Many passages are very filmic, especially the intro, I ge images of the Voyager passing Neptune and enters interstellar space. Closest star many millenia away.

I think it is finished as is.

Good work!

Per

Another fine work, Lawrence. Thanks for posting it.

T.T.

     Thanks for responding.  I looked as far back in the posts as I could to find you name, but was unsuccessful.  You have to admit Gaudynski is not easy to remember.  Then I was looking for a picture of some guy with a saxophone, but you are holding a guitar, for Pete's sake.  I did indeed use 7/8 time because of your piece.  You might be the only person who has written in that meter since I've been on the forum some three years.  Which brings me to the next challenge.  Has anyone written or performed a song in 5/8 time? 11/8 time?  That would be even quirkier.

     My musical output is inversely proportional to my business output, and business has been terrible for the last 3 to 4 years.  When this economy catches fire I'll have to give up composing, I hope.  I'm composing about 3 hours a day 5 days per week.  If you compose only 12 measures per day, that's 60 measures per week, you can complete a work like this one in about a month, which translates into two hours of music per year.

    
 
T.T. Gaudynski said:

I have thoroughly enjoyed each of these pieces that you have posted.   This one, Rover, and Tranquility Base stand out for me.  I would say that you have this genre down.  You definitely capture the scale, the wonderment and also the specific nuance of each topic at hand.  I am also very impressed at your level of output.   In your last post, you referenced being partly inspired by a piece recently posted in 7/8 time.  If that was the piece of mine that you commented on back in November (Caprice for Winds), then I would assume that you completed both Rover and this piece since then?   If that is the case, Im extremely impressed.   The most ambitious piece I have written is about 5 minutes in length and that one took me about two years to complete.  Hats off!  Thanks for posting these.  I look forward to hearing more. 

Bob,

      I'm working on part 5.  I need two more pieces to finish, and I haven't a clue about the last two.  Maybe I can find something in Holst though I think I've used up most of his ideas.  Thanks for the comments.
 
Bob Porter said:

Another fine work, Lawrence.
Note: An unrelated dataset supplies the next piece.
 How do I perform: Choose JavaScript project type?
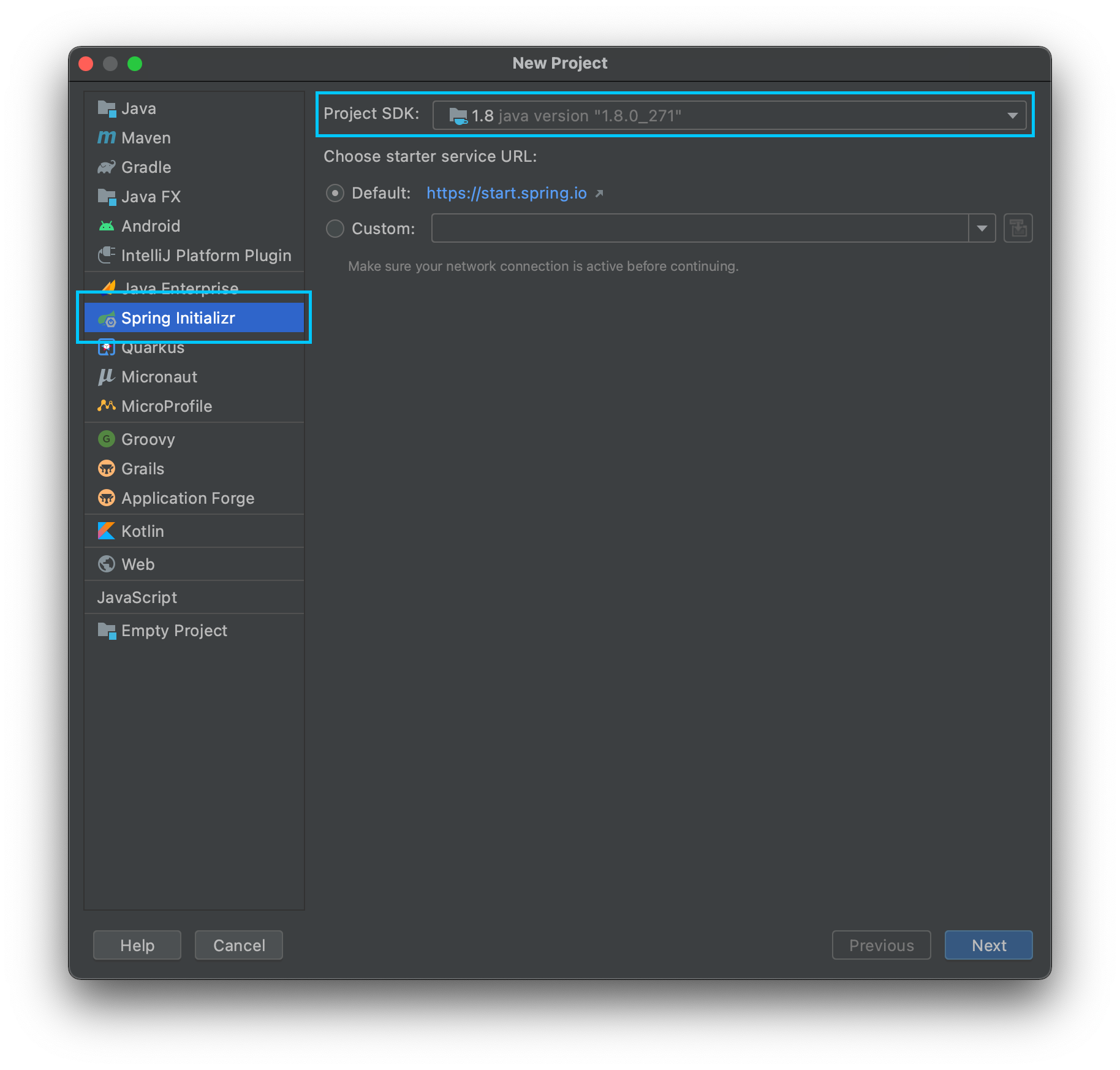pos(137,598)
Thanks for posting it.

Lawrence - Hope business picks up and the economy gets getter in your neck of the woods!  I have actually been watching real estate prices in your home town lately since I wouldn't mind retiring there.  From those insane prices, you wouldn't know that the economy is struggling. 

For me, I can only compose on weekends.  If I compose on a weeknight, the brain fires up for some odd reason, and then Im up all night.  Plays hell with the make a living thing the next day.

I cant speak about 5/8, but coincidentally, the last piece that I finished before Caprice for Winds was indeed in 11/8 time.   Since Im a creative guy, I called it Eleven Eight :)  I like to alternate between musical styles, so this one, rather than being a formal classical piece is more of an semi-structured improvisation. 

 Best of  luck. Hope things pick up and you can find a nice balance between business and music output.
 
Lawrence Aurich said:

T.T.

     Thanks for responding.  I looked as far back in the posts as I could to find you name, but was unsuccessful.  You have to admit Gaudynski is not easy to remember.  Then I was looking for a picture of some guy with a saxophone, but you are holding a guitar, for Pete's sake.  I did indeed use 7/8 time because of your piece.  You might be the only person who has written in that meter since I've been on the forum some three years.  Which brings me to the next challenge.  Has anyone written or performed a song in 5/8 time? 11/8 time?  That would be even quirkier.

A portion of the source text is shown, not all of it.